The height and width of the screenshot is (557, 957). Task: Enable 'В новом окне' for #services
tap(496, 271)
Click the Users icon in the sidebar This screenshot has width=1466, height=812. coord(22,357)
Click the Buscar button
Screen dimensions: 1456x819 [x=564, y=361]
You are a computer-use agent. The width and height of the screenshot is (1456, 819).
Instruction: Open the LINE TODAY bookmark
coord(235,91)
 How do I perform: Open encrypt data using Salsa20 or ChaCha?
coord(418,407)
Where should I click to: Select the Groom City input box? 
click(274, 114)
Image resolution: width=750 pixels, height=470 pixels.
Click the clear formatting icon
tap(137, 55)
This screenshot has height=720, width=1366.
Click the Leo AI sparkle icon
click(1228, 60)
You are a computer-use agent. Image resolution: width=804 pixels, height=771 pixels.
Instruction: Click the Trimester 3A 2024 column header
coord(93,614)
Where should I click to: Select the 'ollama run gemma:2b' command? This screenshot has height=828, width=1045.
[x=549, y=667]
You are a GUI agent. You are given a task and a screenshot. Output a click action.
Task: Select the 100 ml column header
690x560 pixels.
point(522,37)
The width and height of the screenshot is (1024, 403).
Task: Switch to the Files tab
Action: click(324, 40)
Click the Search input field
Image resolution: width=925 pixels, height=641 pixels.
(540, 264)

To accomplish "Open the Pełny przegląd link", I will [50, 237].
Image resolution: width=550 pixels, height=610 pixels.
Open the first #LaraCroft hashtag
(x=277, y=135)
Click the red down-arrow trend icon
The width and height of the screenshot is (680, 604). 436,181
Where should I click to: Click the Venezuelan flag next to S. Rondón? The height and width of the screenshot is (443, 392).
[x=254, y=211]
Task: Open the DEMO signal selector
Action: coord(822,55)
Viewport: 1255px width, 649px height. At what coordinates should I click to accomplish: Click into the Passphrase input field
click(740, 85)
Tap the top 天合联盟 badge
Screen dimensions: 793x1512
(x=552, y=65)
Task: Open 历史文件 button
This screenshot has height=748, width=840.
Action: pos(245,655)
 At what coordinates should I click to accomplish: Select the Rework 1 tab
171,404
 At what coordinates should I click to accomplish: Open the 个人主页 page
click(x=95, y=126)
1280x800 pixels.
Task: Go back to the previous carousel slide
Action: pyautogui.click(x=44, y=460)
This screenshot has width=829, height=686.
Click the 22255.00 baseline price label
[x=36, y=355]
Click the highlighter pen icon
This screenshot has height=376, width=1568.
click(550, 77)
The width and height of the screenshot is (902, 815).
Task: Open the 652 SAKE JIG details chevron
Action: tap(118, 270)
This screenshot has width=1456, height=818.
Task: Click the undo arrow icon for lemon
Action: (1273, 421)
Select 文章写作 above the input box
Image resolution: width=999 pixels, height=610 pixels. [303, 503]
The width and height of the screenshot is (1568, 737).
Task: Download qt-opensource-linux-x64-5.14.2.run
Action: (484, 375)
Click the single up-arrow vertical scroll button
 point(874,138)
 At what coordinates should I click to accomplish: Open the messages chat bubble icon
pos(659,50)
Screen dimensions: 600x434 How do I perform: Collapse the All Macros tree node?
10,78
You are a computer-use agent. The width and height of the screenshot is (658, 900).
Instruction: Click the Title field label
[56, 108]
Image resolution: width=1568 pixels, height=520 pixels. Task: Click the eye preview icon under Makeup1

> [WHAT YOU NEED TO DO] Search the material for "computer" and copy each matching line.

> [TASK OUTPUT]
You are a computer-use agent. The width and height of the screenshot is (1456, 819).
You are a computer-use agent. Image resolution: width=804 pixels, height=771 pixels.
You are a computer-use agent. The width and height of the screenshot is (658, 900).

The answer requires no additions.